__WHAT THE EXERCISE ASKS__: Go through the data below. Pull out every line that has the word "Policy".
[INPUT DATA Boundary: Start]
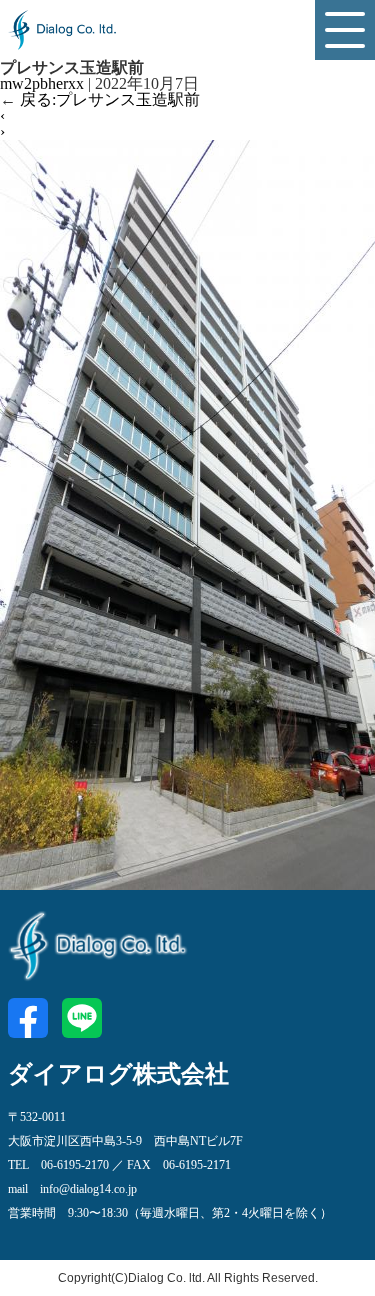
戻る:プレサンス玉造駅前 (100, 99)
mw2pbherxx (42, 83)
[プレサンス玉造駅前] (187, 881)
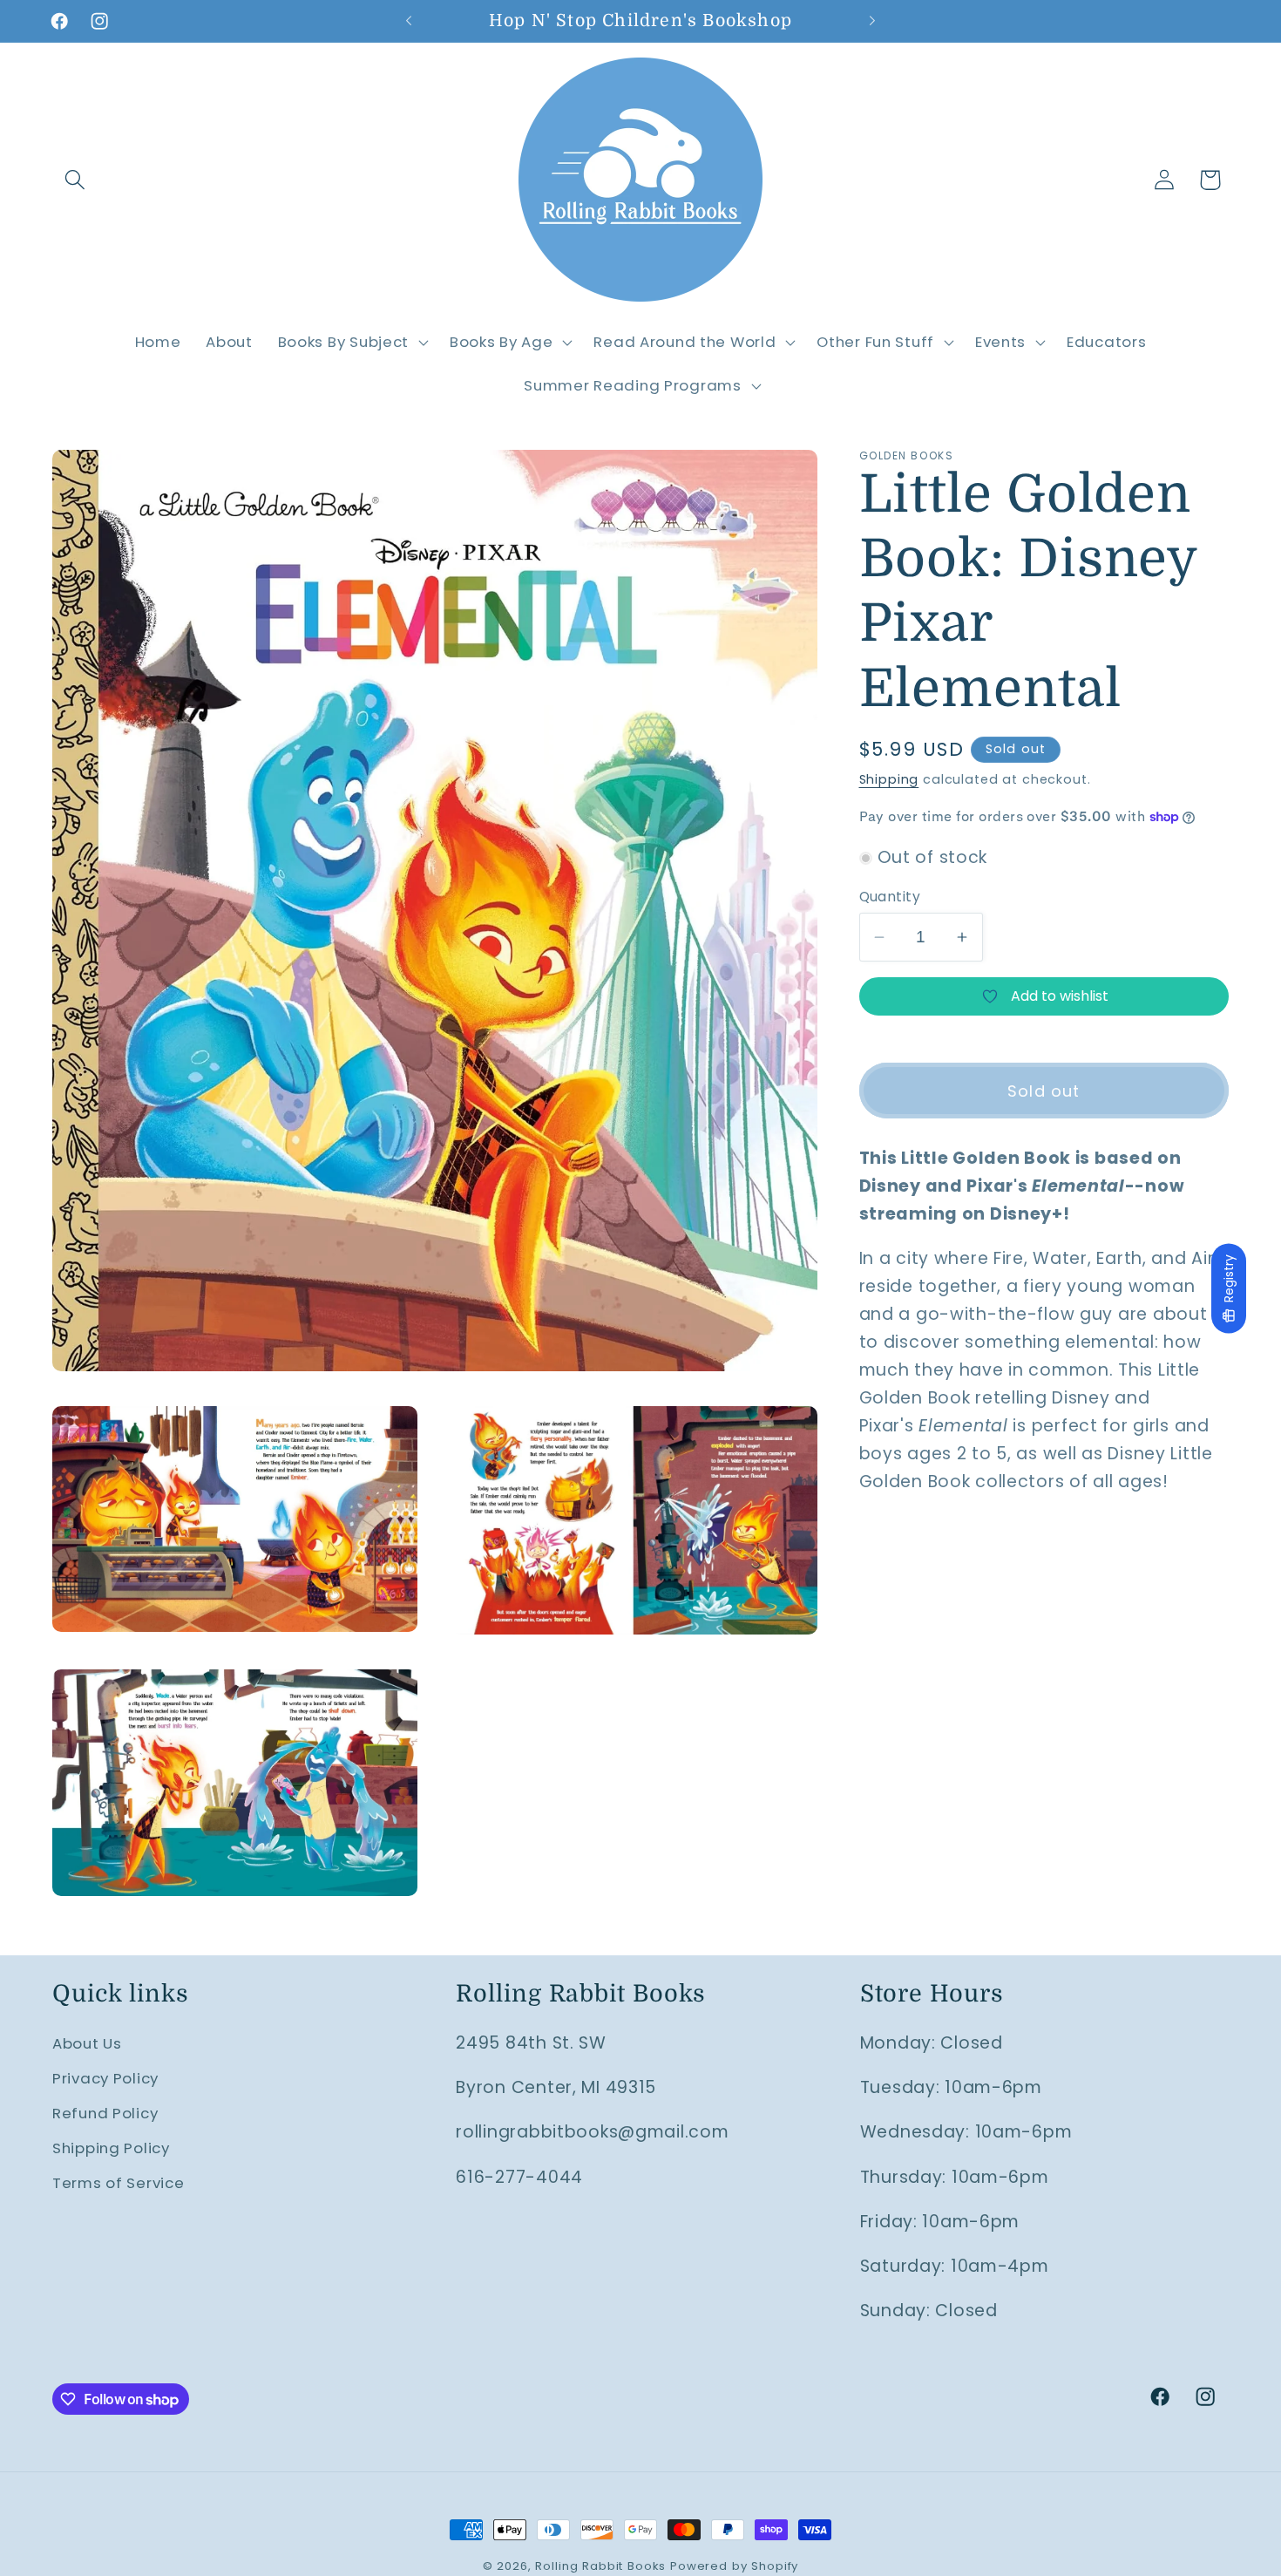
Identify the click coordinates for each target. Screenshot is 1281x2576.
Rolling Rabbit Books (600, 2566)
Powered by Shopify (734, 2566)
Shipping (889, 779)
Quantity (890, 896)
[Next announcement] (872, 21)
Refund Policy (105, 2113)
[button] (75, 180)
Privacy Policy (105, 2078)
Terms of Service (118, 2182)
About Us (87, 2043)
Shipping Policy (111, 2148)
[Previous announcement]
[INPUT DATA Boundary: End]
__SOLUTION__:
Refund Policy (105, 2113)
Privacy Policy (105, 2078)
Shipping Policy (111, 2148)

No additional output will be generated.